TASK PROMPT.
Copy only this range: the line with "This screenshot has height=1540, width=2381." through the final line of the material, inclusive at both ends.

BEGIN

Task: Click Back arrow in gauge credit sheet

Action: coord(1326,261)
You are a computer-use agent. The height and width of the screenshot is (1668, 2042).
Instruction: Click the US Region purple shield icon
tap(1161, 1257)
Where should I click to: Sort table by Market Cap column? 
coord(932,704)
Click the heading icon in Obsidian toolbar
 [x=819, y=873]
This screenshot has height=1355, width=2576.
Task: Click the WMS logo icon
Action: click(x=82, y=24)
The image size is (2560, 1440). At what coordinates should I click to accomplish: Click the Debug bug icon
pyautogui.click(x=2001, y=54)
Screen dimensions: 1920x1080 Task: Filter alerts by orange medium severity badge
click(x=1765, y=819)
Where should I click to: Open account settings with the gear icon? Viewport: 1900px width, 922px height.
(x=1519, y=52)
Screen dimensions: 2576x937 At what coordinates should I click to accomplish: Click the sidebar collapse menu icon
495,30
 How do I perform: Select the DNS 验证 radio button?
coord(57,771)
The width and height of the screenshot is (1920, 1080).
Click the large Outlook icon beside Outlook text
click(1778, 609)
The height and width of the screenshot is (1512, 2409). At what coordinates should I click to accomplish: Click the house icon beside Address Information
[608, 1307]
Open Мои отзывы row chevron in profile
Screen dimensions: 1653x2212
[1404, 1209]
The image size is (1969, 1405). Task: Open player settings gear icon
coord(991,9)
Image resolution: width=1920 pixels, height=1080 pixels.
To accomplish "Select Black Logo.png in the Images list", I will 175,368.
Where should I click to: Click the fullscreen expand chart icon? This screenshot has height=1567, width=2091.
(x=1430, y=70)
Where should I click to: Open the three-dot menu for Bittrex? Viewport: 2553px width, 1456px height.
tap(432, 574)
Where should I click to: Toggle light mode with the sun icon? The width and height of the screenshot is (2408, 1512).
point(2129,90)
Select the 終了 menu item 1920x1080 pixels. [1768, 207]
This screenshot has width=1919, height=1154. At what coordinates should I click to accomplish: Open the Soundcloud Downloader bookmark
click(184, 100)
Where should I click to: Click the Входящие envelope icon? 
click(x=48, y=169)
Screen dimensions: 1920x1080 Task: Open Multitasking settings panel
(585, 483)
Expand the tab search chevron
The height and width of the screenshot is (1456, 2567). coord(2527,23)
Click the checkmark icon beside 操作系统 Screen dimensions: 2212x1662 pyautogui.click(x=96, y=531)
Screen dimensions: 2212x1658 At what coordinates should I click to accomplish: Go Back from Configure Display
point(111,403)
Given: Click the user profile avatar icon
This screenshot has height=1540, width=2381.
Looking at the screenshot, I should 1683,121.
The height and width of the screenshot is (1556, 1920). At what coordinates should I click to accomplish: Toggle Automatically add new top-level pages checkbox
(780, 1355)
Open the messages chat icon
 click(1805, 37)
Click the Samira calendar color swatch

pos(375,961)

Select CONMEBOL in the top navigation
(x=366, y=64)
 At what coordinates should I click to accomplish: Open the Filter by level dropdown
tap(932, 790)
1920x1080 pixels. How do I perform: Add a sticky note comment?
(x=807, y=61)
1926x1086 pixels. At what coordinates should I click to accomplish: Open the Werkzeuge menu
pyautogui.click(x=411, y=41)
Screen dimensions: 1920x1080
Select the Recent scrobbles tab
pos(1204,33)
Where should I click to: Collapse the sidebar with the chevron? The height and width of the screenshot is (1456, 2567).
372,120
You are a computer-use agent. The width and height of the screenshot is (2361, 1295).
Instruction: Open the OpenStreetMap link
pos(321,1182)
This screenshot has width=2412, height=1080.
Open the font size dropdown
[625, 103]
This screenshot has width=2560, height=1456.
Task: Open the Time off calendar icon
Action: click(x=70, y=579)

END

COMPLETED TASK.
This screenshot has height=1540, width=2381.
Looking at the screenshot, I should 1683,121.
The height and width of the screenshot is (1556, 1920). At what coordinates should I click to accomplish: Toggle Automatically add new top-level pages checkbox
(780, 1355)
Open the messages chat icon
 click(1805, 37)
Click the Samira calendar color swatch

pos(375,961)

Select CONMEBOL in the top navigation
(x=366, y=64)
 At what coordinates should I click to accomplish: Open the Filter by level dropdown
tap(932, 790)
1920x1080 pixels. How do I perform: Add a sticky note comment?
(x=807, y=61)
1926x1086 pixels. At what coordinates should I click to accomplish: Open the Werkzeuge menu
pyautogui.click(x=411, y=41)
Screen dimensions: 1920x1080
Select the Recent scrobbles tab
pos(1204,33)
Where should I click to: Collapse the sidebar with the chevron? The height and width of the screenshot is (1456, 2567).
372,120
You are a computer-use agent. The width and height of the screenshot is (2361, 1295).
Instruction: Open the OpenStreetMap link
pos(321,1182)
This screenshot has width=2412, height=1080.
Open the font size dropdown
[625, 103]
This screenshot has width=2560, height=1456.
Task: Open the Time off calendar icon
Action: click(x=70, y=579)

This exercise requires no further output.